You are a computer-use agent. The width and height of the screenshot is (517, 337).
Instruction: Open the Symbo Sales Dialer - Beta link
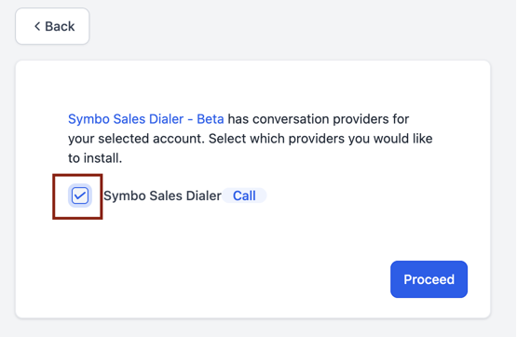pyautogui.click(x=145, y=119)
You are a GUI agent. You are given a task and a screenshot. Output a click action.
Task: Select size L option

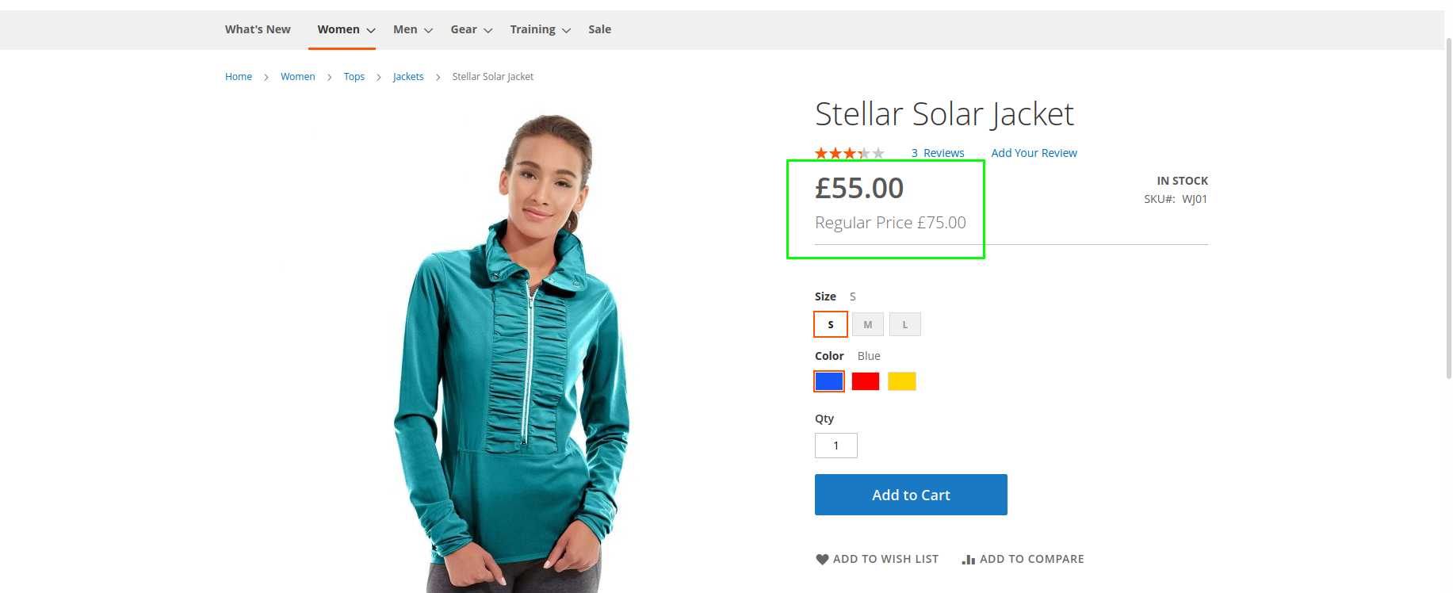coord(905,324)
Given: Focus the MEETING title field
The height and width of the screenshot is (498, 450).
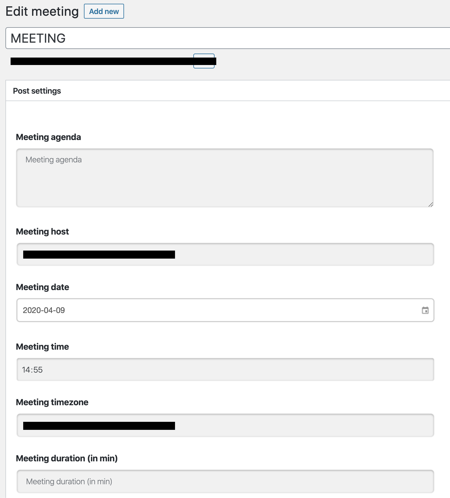Looking at the screenshot, I should tap(226, 38).
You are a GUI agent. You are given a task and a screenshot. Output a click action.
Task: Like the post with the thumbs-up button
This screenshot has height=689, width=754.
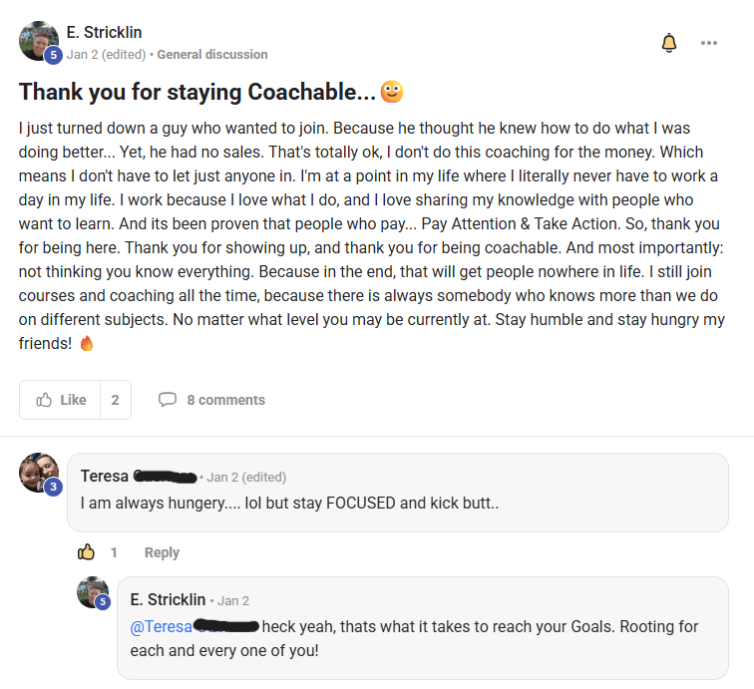[61, 400]
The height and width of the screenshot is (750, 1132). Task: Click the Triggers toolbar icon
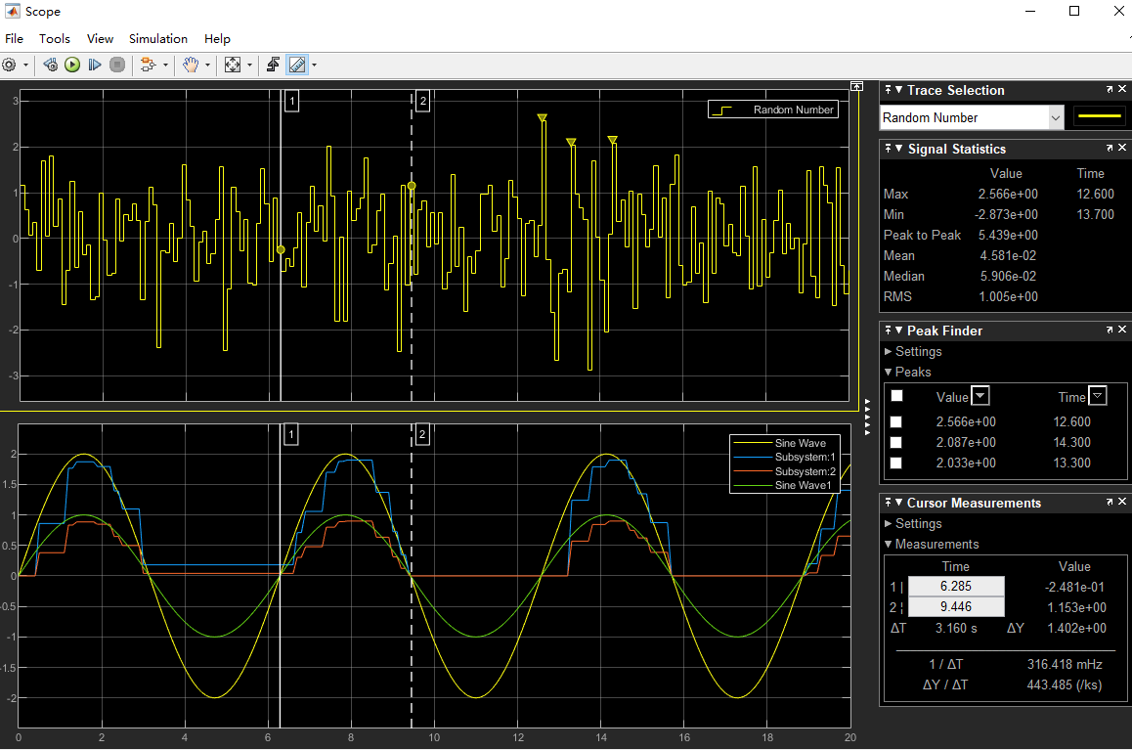pyautogui.click(x=274, y=66)
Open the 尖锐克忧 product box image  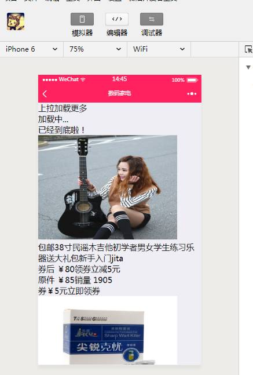108,330
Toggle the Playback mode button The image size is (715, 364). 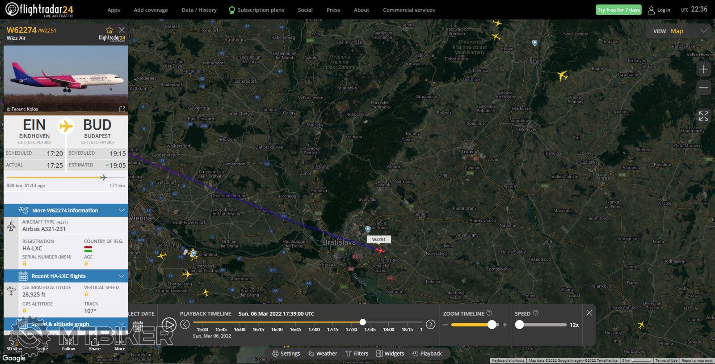click(427, 354)
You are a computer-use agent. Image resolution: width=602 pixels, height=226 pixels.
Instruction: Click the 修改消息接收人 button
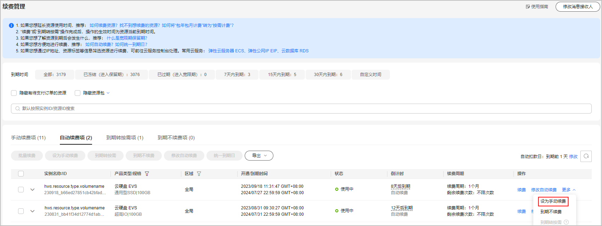(x=578, y=7)
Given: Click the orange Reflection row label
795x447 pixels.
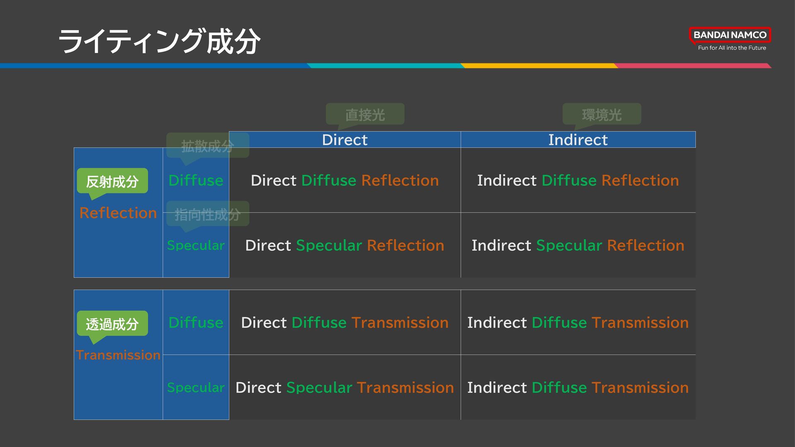Looking at the screenshot, I should pyautogui.click(x=118, y=213).
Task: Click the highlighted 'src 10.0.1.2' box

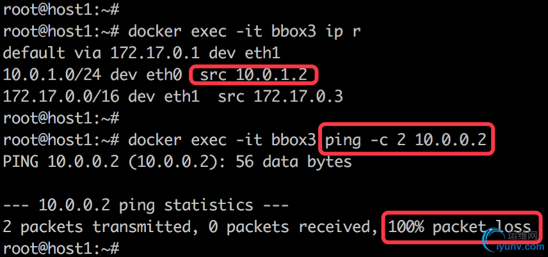Action: (x=254, y=75)
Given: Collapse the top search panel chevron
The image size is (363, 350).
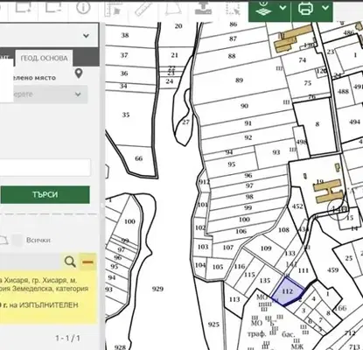Looking at the screenshot, I should point(86,36).
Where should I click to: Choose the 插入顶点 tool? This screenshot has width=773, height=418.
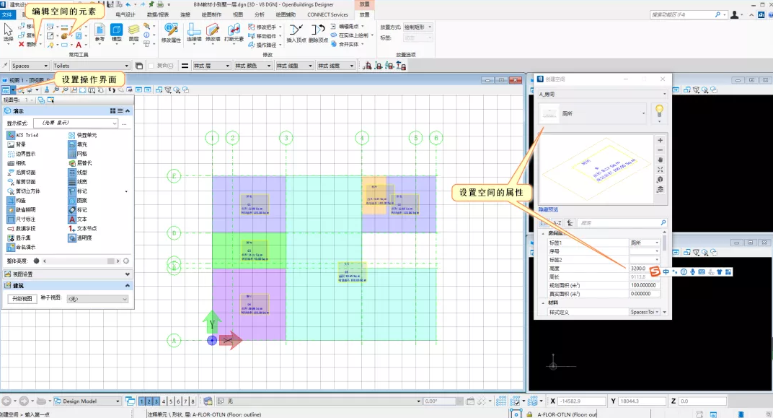296,33
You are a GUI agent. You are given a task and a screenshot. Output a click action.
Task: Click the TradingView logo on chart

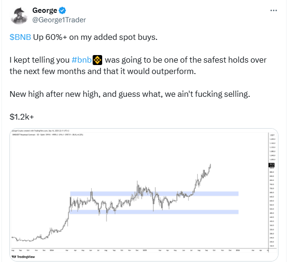pos(23,253)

* * *

▶ Work task
Only the lines from the top of the material through the line containing "Given: Focus the MEETING title field" should be written out, exactly and without pictures.

▶ Exercise result
You are a computer-use agent. The width and height of the screenshot is (517, 337).
Instruction: Open the Symbo Sales Dialer - Beta link
pyautogui.click(x=145, y=119)
You are a GUI agent. You are given a task and a screenshot. Output a click action.
Task: Select size L option

coord(905,324)
Given: Focus the MEETING title field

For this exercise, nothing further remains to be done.